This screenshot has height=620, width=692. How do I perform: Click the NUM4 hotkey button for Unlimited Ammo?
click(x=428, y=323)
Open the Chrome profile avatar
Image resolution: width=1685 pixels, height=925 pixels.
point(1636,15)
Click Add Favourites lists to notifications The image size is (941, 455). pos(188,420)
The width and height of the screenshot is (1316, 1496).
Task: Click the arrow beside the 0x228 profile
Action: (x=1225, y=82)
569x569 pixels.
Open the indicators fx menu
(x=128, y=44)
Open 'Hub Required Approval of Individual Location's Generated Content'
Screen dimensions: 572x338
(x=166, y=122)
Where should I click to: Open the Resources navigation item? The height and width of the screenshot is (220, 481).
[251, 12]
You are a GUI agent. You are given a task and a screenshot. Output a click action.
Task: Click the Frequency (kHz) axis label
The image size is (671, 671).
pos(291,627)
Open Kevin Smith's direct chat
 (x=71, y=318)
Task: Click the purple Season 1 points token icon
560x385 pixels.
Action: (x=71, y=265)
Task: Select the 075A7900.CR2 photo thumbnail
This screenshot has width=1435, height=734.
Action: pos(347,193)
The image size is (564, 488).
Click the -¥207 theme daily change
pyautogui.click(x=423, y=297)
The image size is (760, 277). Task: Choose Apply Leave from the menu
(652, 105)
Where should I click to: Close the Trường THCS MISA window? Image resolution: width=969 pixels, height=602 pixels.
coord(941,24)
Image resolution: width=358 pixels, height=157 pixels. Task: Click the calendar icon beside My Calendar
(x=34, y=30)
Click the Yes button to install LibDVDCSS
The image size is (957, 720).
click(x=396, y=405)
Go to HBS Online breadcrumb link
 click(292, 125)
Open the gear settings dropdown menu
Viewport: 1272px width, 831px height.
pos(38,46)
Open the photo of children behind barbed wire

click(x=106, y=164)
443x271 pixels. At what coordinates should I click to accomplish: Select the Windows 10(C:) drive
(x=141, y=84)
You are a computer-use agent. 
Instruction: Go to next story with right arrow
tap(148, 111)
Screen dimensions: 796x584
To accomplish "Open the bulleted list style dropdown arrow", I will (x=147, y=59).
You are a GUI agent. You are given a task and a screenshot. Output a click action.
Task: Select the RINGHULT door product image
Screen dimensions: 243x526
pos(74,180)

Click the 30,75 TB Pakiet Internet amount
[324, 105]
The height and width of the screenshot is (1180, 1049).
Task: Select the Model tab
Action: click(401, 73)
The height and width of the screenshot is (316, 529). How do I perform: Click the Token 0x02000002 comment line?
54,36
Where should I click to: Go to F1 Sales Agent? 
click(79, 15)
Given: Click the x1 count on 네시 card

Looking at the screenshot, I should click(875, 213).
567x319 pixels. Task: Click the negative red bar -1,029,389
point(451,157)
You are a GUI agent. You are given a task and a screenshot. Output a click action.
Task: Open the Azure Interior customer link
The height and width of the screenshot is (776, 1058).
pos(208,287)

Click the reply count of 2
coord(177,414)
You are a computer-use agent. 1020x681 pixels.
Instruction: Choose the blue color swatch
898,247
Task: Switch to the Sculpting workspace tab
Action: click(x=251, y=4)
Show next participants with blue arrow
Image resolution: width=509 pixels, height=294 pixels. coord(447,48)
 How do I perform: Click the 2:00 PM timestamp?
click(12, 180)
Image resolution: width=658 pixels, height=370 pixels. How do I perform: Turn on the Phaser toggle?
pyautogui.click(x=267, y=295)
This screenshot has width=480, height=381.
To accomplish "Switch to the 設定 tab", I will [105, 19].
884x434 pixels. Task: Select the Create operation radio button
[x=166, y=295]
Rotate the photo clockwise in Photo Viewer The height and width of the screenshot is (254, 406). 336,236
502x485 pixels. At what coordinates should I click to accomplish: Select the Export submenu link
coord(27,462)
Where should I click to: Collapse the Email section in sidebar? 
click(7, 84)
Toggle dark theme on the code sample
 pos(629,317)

######

● Brief
An exact restatement of the data is required.

● Finished task
This screenshot has height=620, width=692. How do I perform: Click the NUM4 hotkey button for Unlimited Ammo?
click(x=428, y=323)
Open the Chrome profile avatar
Image resolution: width=1685 pixels, height=925 pixels.
point(1636,15)
Click Add Favourites lists to notifications The image size is (941, 455). pos(188,420)
The width and height of the screenshot is (1316, 1496).
Task: Click the arrow beside the 0x228 profile
Action: (x=1225, y=82)
569x569 pixels.
Open the indicators fx menu
(x=128, y=44)
Open 'Hub Required Approval of Individual Location's Generated Content'
Screen dimensions: 572x338
(x=166, y=122)
Where should I click to: Open the Resources navigation item? The height and width of the screenshot is (220, 481).
[251, 12]
You are a GUI agent. You are given a task and a screenshot. Output a click action.
Task: Click the Frequency (kHz) axis label
The image size is (671, 671).
pos(291,627)
Open Kevin Smith's direct chat
 (x=71, y=318)
Task: Click the purple Season 1 points token icon
560x385 pixels.
Action: (x=71, y=265)
Task: Select the 075A7900.CR2 photo thumbnail
This screenshot has width=1435, height=734.
Action: pos(347,193)
The image size is (564, 488).
Click the -¥207 theme daily change
pyautogui.click(x=423, y=297)
The image size is (760, 277). Task: Choose Apply Leave from the menu
(652, 105)
Where should I click to: Close the Trường THCS MISA window? Image resolution: width=969 pixels, height=602 pixels.
coord(941,24)
Image resolution: width=358 pixels, height=157 pixels. Task: Click the calendar icon beside My Calendar
(x=34, y=30)
Click the Yes button to install LibDVDCSS
The image size is (957, 720).
click(x=396, y=405)
Go to HBS Online breadcrumb link
 click(292, 125)
Open the gear settings dropdown menu
Viewport: 1272px width, 831px height.
pos(38,46)
Open the photo of children behind barbed wire

click(x=106, y=164)
443x271 pixels. At what coordinates should I click to accomplish: Select the Windows 10(C:) drive
(x=141, y=84)
You are a computer-use agent. 
Instruction: Go to next story with right arrow
tap(148, 111)
Screen dimensions: 796x584
To accomplish "Open the bulleted list style dropdown arrow", I will (x=147, y=59).
You are a GUI agent. You are given a task and a screenshot. Output a click action.
Task: Select the RINGHULT door product image
Screen dimensions: 243x526
pos(74,180)

Click the 30,75 TB Pakiet Internet amount
[324, 105]
The height and width of the screenshot is (1180, 1049).
Task: Select the Model tab
Action: click(401, 73)
The height and width of the screenshot is (316, 529). How do I perform: Click the Token 0x02000002 comment line?
54,36
Where should I click to: Go to F1 Sales Agent? 
click(79, 15)
Given: Click the x1 count on 네시 card

Looking at the screenshot, I should click(875, 213).
567x319 pixels. Task: Click the negative red bar -1,029,389
point(451,157)
You are a GUI agent. You are given a task and a screenshot. Output a click action.
Task: Open the Azure Interior customer link
The height and width of the screenshot is (776, 1058).
pos(208,287)

Click the reply count of 2
coord(177,414)
You are a computer-use agent. 1020x681 pixels.
Instruction: Choose the blue color swatch
898,247
Task: Switch to the Sculpting workspace tab
Action: click(x=251, y=4)
Show next participants with blue arrow
Image resolution: width=509 pixels, height=294 pixels. coord(447,48)
 How do I perform: Click the 2:00 PM timestamp?
click(12, 180)
Image resolution: width=658 pixels, height=370 pixels. How do I perform: Turn on the Phaser toggle?
pyautogui.click(x=267, y=295)
This screenshot has width=480, height=381.
To accomplish "Switch to the 設定 tab", I will [105, 19].
884x434 pixels. Task: Select the Create operation radio button
[x=166, y=295]
Rotate the photo clockwise in Photo Viewer The height and width of the screenshot is (254, 406). 336,236
502x485 pixels. At what coordinates should I click to accomplish: Select the Export submenu link
coord(27,462)
Where should I click to: Collapse the Email section in sidebar? 
click(7, 84)
Toggle dark theme on the code sample
 pos(629,317)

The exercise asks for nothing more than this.